--- begin ---
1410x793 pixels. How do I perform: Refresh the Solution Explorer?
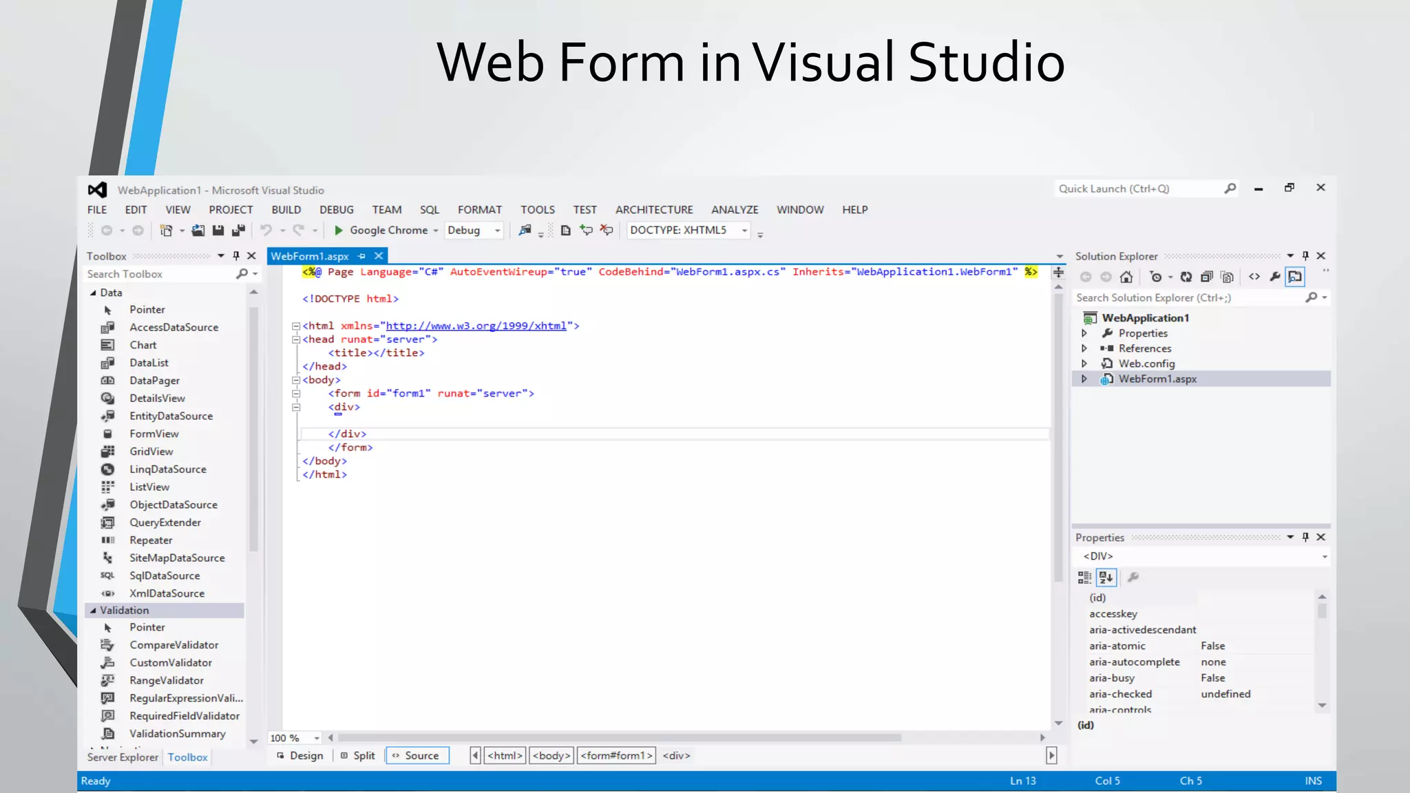coord(1186,277)
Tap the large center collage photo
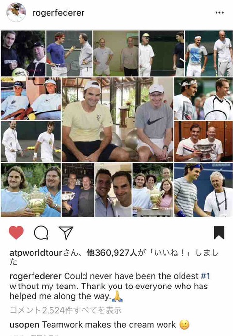Viewport: 233px width, 336px height. tap(117, 120)
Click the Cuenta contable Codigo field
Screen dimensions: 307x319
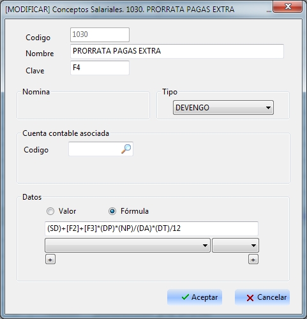coord(101,149)
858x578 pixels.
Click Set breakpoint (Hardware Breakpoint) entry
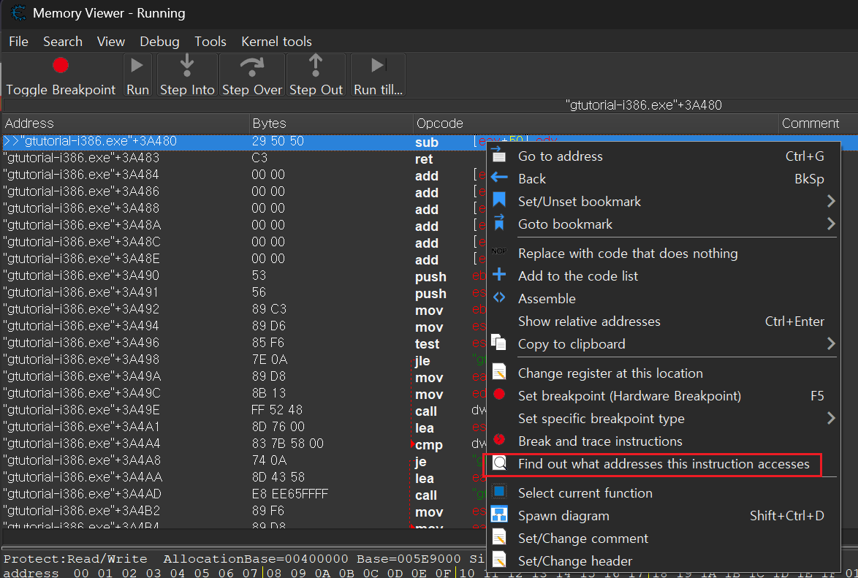629,396
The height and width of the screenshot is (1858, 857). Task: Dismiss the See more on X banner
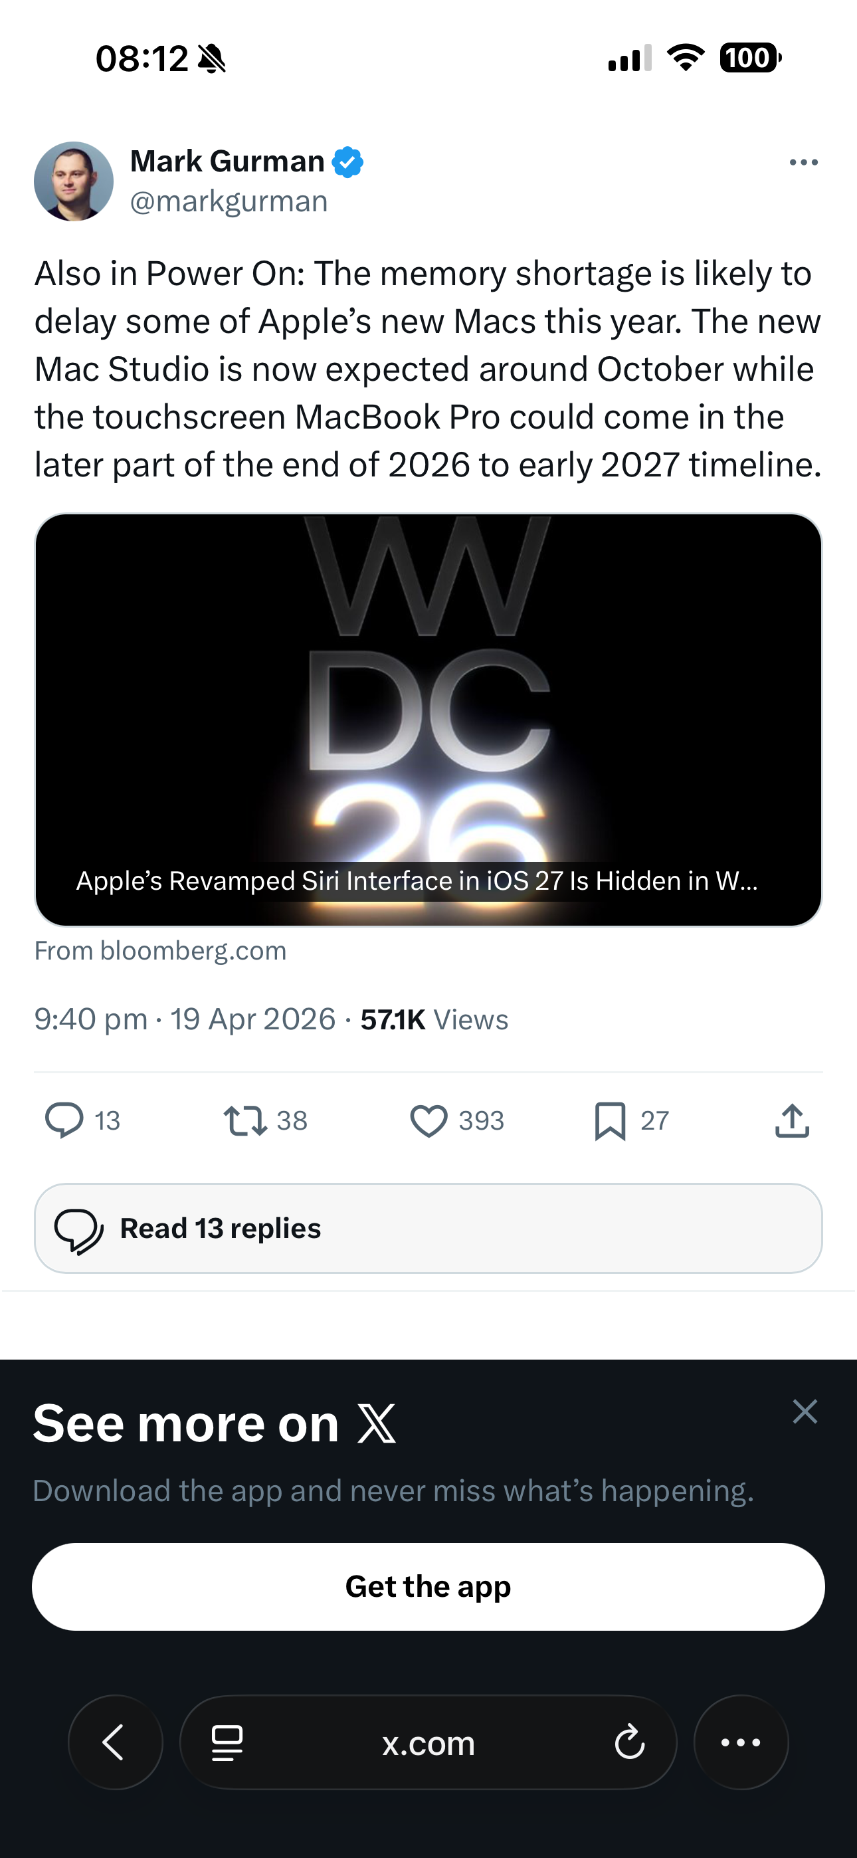pos(804,1412)
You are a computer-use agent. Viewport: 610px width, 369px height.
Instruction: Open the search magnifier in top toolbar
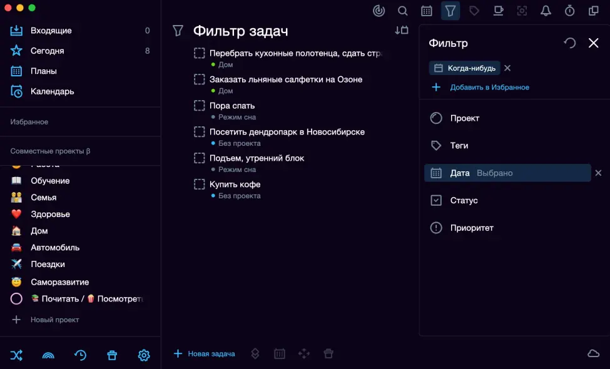pos(403,11)
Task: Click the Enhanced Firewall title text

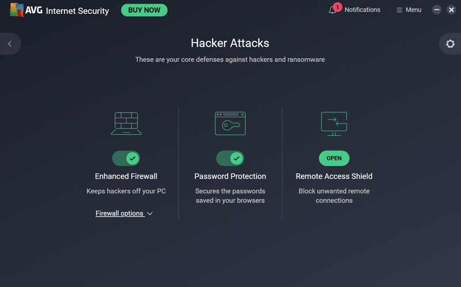Action: (x=126, y=176)
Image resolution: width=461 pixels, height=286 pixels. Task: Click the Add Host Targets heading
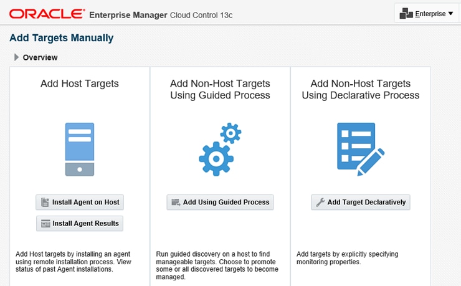(x=80, y=83)
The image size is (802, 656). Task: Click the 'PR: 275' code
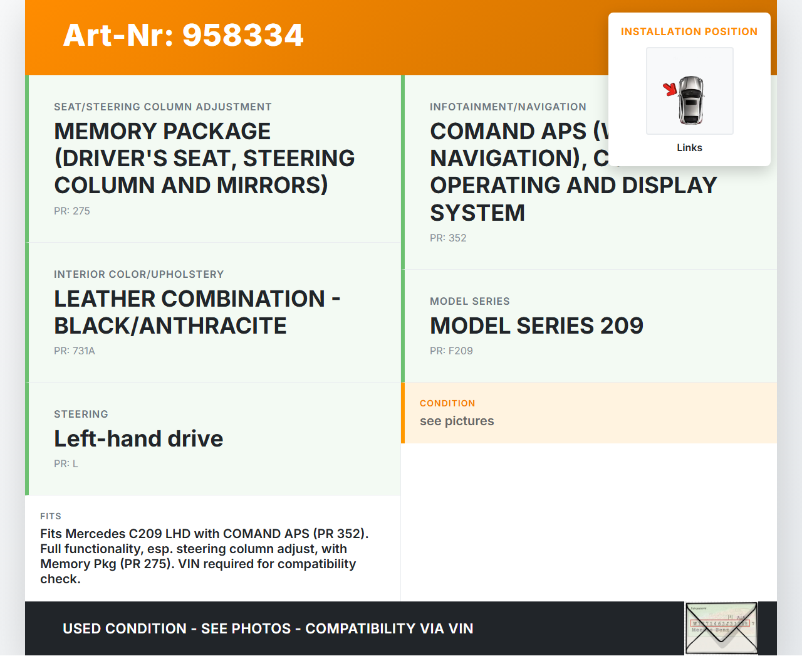coord(72,211)
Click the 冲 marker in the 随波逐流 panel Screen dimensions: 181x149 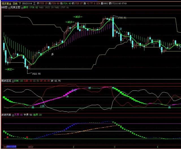[67, 97]
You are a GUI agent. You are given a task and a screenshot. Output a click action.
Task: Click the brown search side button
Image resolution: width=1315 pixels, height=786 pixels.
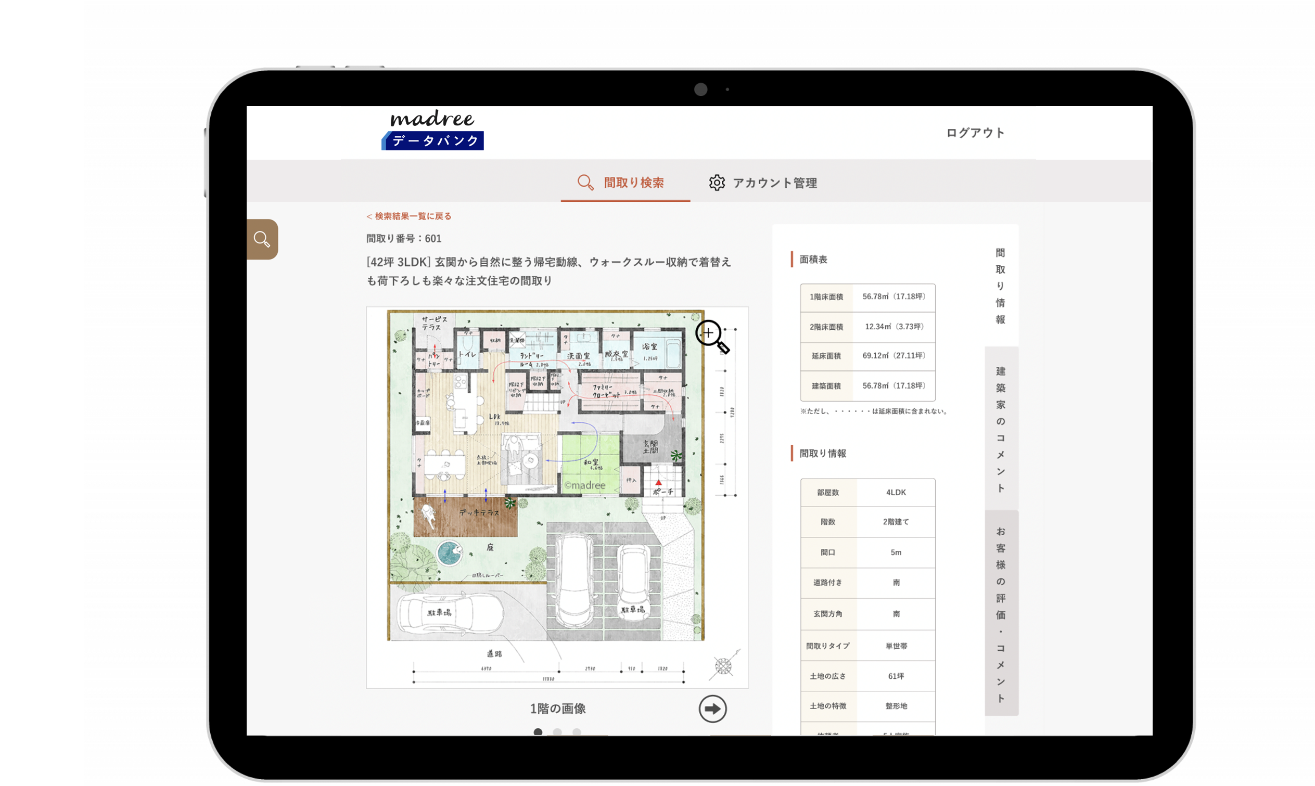pos(262,239)
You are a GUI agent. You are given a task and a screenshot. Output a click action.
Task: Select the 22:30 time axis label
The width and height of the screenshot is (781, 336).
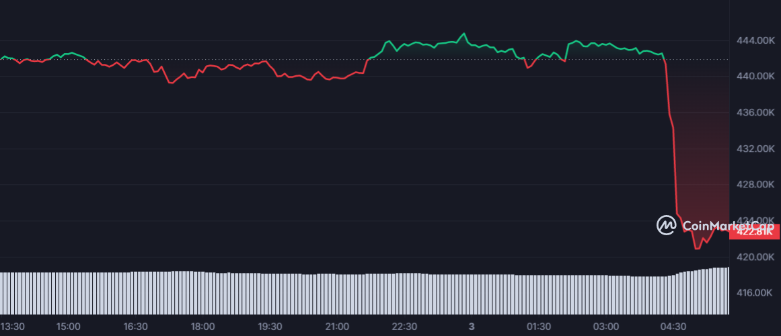point(404,327)
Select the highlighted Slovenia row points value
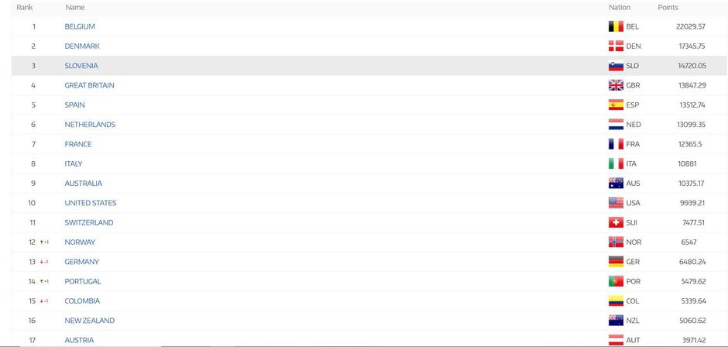 tap(692, 66)
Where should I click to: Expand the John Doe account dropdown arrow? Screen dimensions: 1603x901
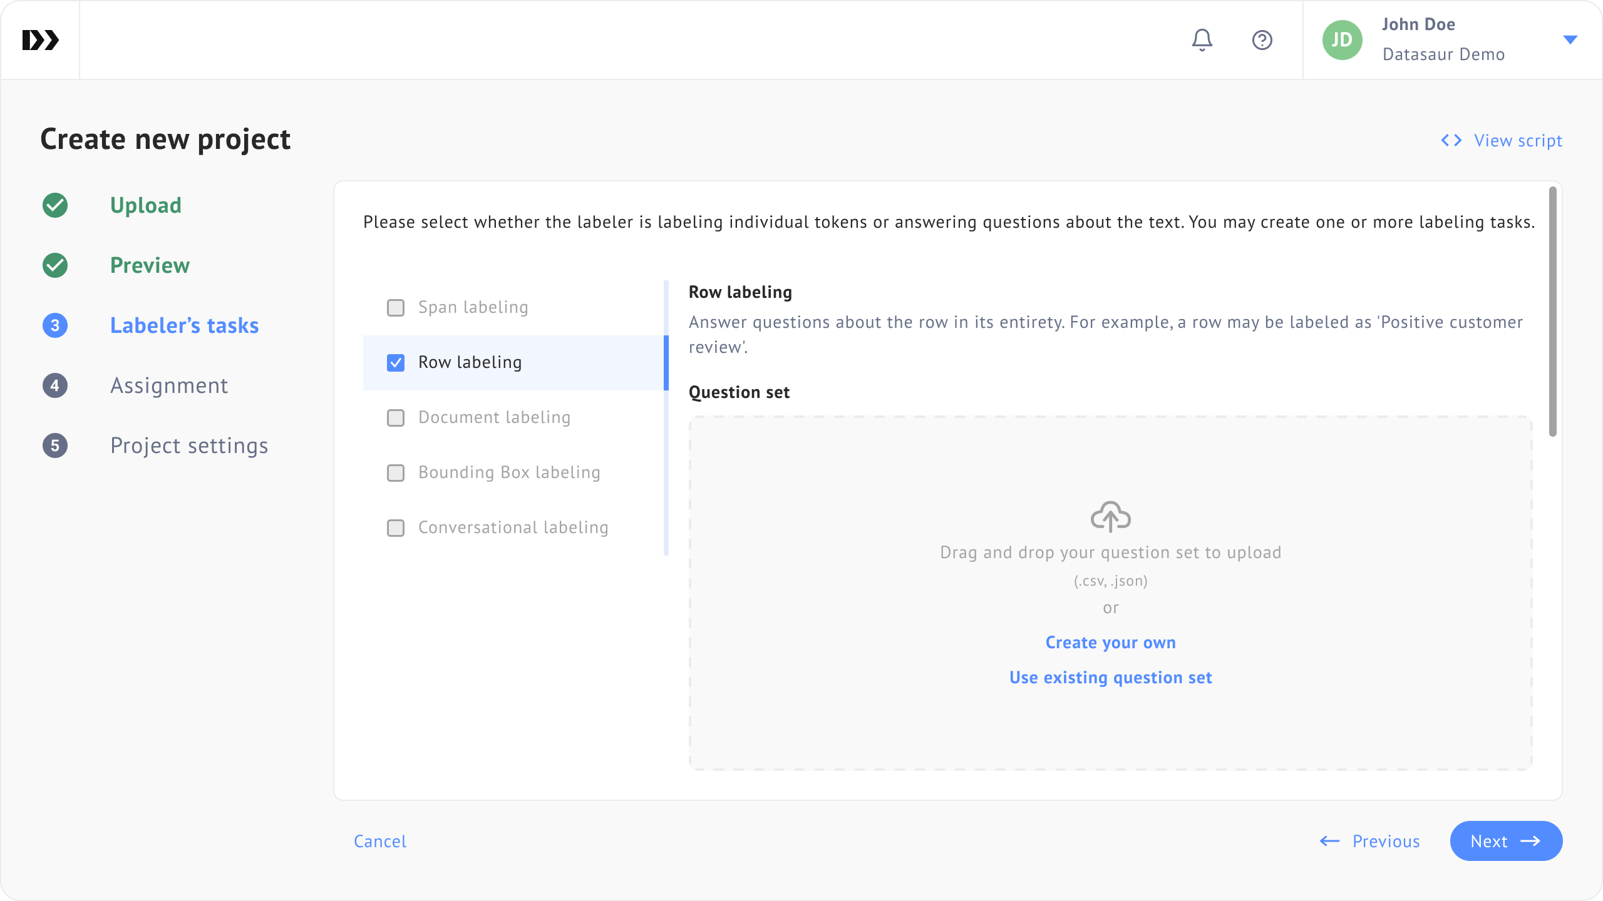pyautogui.click(x=1570, y=40)
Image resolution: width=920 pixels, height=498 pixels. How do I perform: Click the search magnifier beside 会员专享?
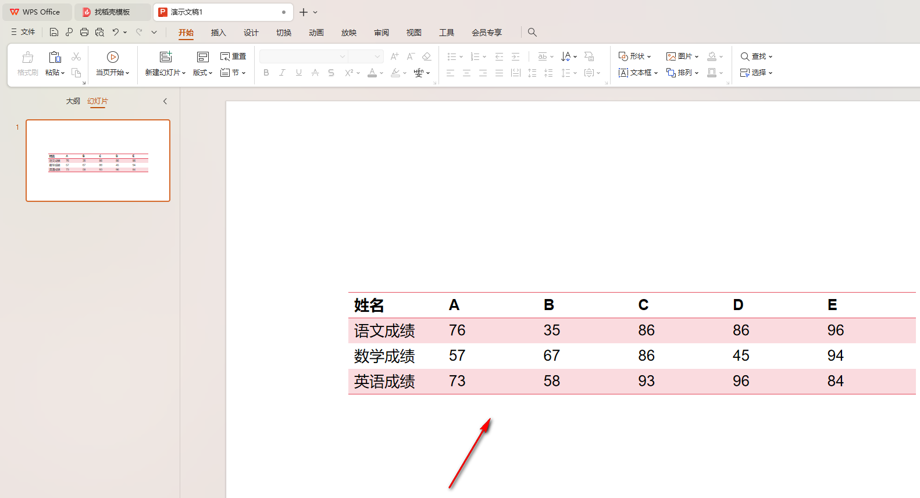[532, 33]
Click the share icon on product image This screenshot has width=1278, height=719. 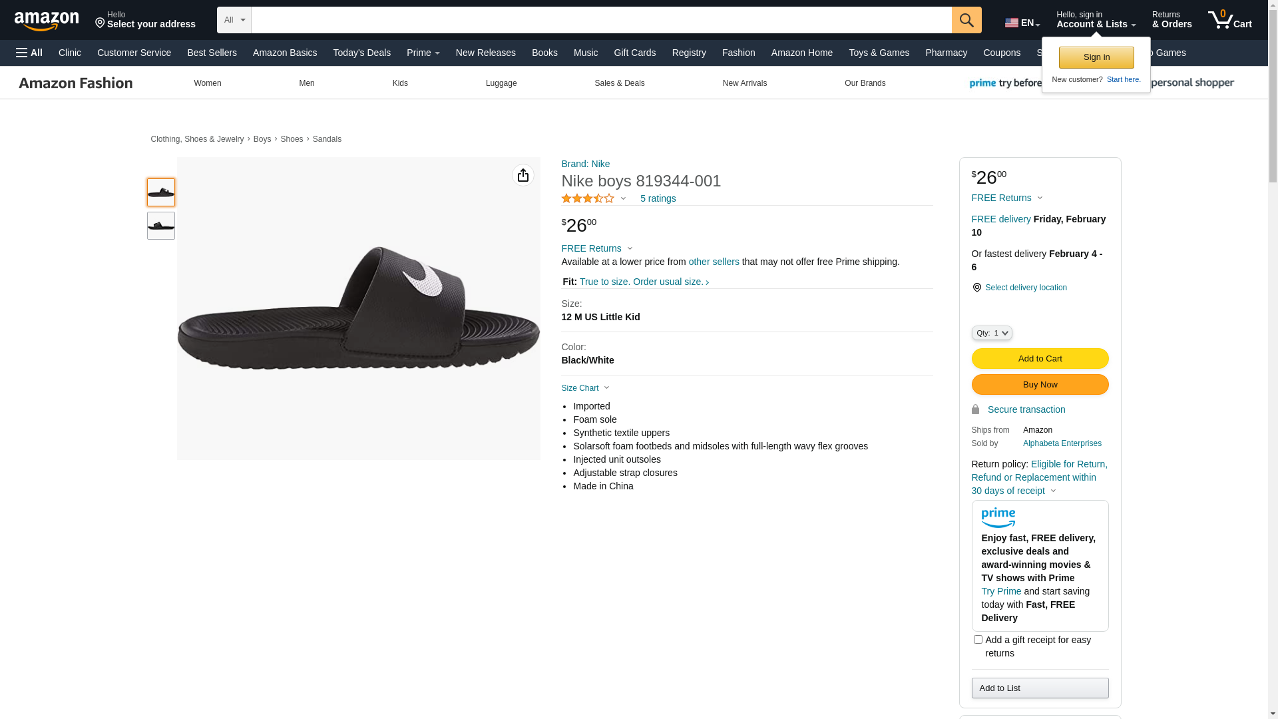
--- end ---
* WORK TO COMPLETE *
Starting with the line that contains "Select the highlighted" and going on through the line that contains "pyautogui.click(x=1570, y=40)", write out those lines of the data again with "Slovenia" switched to "Croatia" and everything else unchanged. Leave the pictures out of your answer.

* ANSWER TO THIS EXERCISE *
Select the highlighted Croatia row points value
 tap(692, 66)
Where should I click to: Expand the John Doe account dropdown arrow? Screen dimensions: 1603x901
pyautogui.click(x=1570, y=40)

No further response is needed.